---- Source data

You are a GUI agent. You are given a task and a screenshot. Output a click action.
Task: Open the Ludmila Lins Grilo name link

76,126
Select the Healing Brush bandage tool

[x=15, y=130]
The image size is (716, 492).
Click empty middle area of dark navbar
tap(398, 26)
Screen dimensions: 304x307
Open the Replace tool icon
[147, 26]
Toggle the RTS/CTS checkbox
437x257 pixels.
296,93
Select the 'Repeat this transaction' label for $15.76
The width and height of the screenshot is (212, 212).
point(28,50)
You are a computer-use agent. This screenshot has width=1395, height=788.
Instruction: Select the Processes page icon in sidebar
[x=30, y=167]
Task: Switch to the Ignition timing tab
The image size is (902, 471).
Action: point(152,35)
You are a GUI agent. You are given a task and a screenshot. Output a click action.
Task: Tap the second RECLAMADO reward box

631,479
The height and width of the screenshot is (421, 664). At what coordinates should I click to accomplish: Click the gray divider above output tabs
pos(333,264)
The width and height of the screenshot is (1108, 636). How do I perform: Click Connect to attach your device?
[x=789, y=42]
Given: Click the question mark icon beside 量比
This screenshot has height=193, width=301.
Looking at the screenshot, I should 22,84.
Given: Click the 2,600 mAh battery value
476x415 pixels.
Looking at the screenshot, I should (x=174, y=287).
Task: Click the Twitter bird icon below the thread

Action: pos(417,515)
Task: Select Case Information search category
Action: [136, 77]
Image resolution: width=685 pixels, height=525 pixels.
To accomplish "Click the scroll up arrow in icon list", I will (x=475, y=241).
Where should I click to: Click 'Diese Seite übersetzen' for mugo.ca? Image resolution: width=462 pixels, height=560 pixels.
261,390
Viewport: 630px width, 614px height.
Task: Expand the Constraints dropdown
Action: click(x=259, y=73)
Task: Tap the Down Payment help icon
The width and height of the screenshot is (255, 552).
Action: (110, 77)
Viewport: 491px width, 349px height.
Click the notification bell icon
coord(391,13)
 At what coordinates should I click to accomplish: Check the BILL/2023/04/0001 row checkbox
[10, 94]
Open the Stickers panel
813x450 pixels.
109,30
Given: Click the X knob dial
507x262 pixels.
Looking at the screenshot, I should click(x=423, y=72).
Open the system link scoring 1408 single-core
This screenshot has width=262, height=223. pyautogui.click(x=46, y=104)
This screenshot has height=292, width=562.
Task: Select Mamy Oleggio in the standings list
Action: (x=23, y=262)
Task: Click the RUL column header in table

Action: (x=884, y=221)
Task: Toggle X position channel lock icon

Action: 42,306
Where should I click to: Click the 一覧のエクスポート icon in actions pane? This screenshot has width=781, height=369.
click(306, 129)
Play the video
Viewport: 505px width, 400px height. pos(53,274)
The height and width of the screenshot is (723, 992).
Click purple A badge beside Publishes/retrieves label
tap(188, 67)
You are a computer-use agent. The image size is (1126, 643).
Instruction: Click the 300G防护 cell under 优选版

--------

Exercise:
A complete, exact copy of the records is what is needed.

Answer space:
You are a GUI agent. You are given a task and a screenshot. Output a click action.
Task: Open the Ludmila Lins Grilo name link

76,126
Select the Healing Brush bandage tool

[x=15, y=130]
The image size is (716, 492).
Click empty middle area of dark navbar
tap(398, 26)
Screen dimensions: 304x307
Open the Replace tool icon
[147, 26]
Toggle the RTS/CTS checkbox
437x257 pixels.
296,93
Select the 'Repeat this transaction' label for $15.76
The width and height of the screenshot is (212, 212).
point(28,50)
You are a computer-use agent. This screenshot has width=1395, height=788.
Instruction: Select the Processes page icon in sidebar
[x=30, y=167]
Task: Switch to the Ignition timing tab
The image size is (902, 471).
Action: point(152,35)
You are a GUI agent. You are given a task and a screenshot. Output a click action.
Task: Tap the second RECLAMADO reward box

631,479
The height and width of the screenshot is (421, 664). At what coordinates should I click to accomplish: Click the gray divider above output tabs
pos(333,264)
The width and height of the screenshot is (1108, 636). How do I perform: Click Connect to attach your device?
[x=789, y=42]
Given: Click the question mark icon beside 量比
This screenshot has height=193, width=301.
Looking at the screenshot, I should 22,84.
Given: Click the 2,600 mAh battery value
476x415 pixels.
Looking at the screenshot, I should (x=174, y=287).
Task: Click the Twitter bird icon below the thread

Action: pos(417,515)
Task: Select Case Information search category
Action: [136, 77]
Image resolution: width=685 pixels, height=525 pixels.
To accomplish "Click the scroll up arrow in icon list", I will (x=475, y=241).
Where should I click to: Click 'Diese Seite übersetzen' for mugo.ca? Image resolution: width=462 pixels, height=560 pixels.
261,390
Viewport: 630px width, 614px height.
Task: Expand the Constraints dropdown
Action: click(x=259, y=73)
Task: Tap the Down Payment help icon
The width and height of the screenshot is (255, 552).
Action: (110, 77)
Viewport: 491px width, 349px height.
Click the notification bell icon
coord(391,13)
 At what coordinates should I click to accomplish: Check the BILL/2023/04/0001 row checkbox
[10, 94]
Open the Stickers panel
813x450 pixels.
109,30
Given: Click the X knob dial
507x262 pixels.
Looking at the screenshot, I should click(x=423, y=72).
Open the system link scoring 1408 single-core
This screenshot has width=262, height=223. pyautogui.click(x=46, y=104)
This screenshot has height=292, width=562.
Task: Select Mamy Oleggio in the standings list
Action: (x=23, y=262)
Task: Click the RUL column header in table

Action: (x=884, y=221)
Task: Toggle X position channel lock icon

Action: 42,306
Where should I click to: Click the 一覧のエクスポート icon in actions pane? This screenshot has width=781, height=369.
click(306, 129)
Play the video
Viewport: 505px width, 400px height. pos(53,274)
The height and width of the screenshot is (723, 992).
Click purple A badge beside Publishes/retrieves label
tap(188, 67)
You are a computer-use agent. The image size is (1126, 643).
Instruction: Click the 300G防护 cell under 优选版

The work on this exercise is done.